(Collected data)
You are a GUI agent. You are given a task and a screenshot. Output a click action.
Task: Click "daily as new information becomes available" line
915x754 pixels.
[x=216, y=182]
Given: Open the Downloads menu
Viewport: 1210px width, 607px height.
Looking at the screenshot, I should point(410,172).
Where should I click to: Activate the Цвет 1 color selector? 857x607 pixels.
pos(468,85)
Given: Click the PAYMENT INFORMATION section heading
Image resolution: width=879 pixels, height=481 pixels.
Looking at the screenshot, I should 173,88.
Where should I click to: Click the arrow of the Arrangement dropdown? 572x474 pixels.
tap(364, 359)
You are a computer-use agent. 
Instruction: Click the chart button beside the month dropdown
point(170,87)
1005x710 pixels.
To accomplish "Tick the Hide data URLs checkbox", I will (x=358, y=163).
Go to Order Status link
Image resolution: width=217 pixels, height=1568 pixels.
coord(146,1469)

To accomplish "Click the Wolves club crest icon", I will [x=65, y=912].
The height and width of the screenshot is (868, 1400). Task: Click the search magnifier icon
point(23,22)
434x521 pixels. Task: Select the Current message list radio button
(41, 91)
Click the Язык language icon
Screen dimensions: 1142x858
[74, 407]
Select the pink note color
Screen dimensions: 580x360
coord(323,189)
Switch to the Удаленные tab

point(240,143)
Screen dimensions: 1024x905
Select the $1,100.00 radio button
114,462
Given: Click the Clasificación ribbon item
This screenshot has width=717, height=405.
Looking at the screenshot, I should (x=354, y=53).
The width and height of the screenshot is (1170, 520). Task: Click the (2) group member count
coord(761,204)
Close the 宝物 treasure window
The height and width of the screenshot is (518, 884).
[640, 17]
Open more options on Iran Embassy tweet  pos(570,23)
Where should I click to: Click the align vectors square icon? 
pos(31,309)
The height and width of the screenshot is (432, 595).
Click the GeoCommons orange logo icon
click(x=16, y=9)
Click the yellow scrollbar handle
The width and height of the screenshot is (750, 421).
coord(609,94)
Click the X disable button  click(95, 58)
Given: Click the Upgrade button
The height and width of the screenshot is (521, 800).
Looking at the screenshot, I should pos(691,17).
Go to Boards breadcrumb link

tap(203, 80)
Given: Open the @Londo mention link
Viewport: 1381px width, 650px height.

> Work to be completed
Emit the records above again, exactly, with no line skipped.

> Written solution
You are a GUI agent. You are given a task and a screenshot. Output a click action.
Task: Click "daily as new information becomes available" line
915x754 pixels.
[x=216, y=182]
Given: Open the Downloads menu
Viewport: 1210px width, 607px height.
Looking at the screenshot, I should point(410,172).
Where should I click to: Activate the Цвет 1 color selector? 857x607 pixels.
pos(468,85)
Given: Click the PAYMENT INFORMATION section heading
Image resolution: width=879 pixels, height=481 pixels.
Looking at the screenshot, I should 173,88.
Where should I click to: Click the arrow of the Arrangement dropdown? 572x474 pixels.
tap(364, 359)
You are a computer-use agent. 
Instruction: Click the chart button beside the month dropdown
point(170,87)
1005x710 pixels.
To accomplish "Tick the Hide data URLs checkbox", I will (x=358, y=163).
Go to Order Status link
Image resolution: width=217 pixels, height=1568 pixels.
coord(146,1469)

To accomplish "Click the Wolves club crest icon", I will [x=65, y=912].
The height and width of the screenshot is (868, 1400). Task: Click the search magnifier icon
point(23,22)
434x521 pixels. Task: Select the Current message list radio button
(41, 91)
Click the Язык language icon
Screen dimensions: 1142x858
[74, 407]
Select the pink note color
Screen dimensions: 580x360
coord(323,189)
Switch to the Удаленные tab

point(240,143)
Screen dimensions: 1024x905
Select the $1,100.00 radio button
114,462
Given: Click the Clasificación ribbon item
This screenshot has width=717, height=405.
Looking at the screenshot, I should (x=354, y=53).
The width and height of the screenshot is (1170, 520). Task: Click the (2) group member count
coord(761,204)
Close the 宝物 treasure window
The height and width of the screenshot is (518, 884).
[640, 17]
Open more options on Iran Embassy tweet  pos(570,23)
Where should I click to: Click the align vectors square icon? 
pos(31,309)
The height and width of the screenshot is (432, 595).
Click the GeoCommons orange logo icon
click(x=16, y=9)
Click the yellow scrollbar handle
The width and height of the screenshot is (750, 421).
coord(609,94)
Click the X disable button  click(95, 58)
Given: Click the Upgrade button
The height and width of the screenshot is (521, 800).
Looking at the screenshot, I should pos(691,17).
Go to Boards breadcrumb link

tap(203, 80)
Given: Open the @Londo mention link
Viewport: 1381px width, 650px height.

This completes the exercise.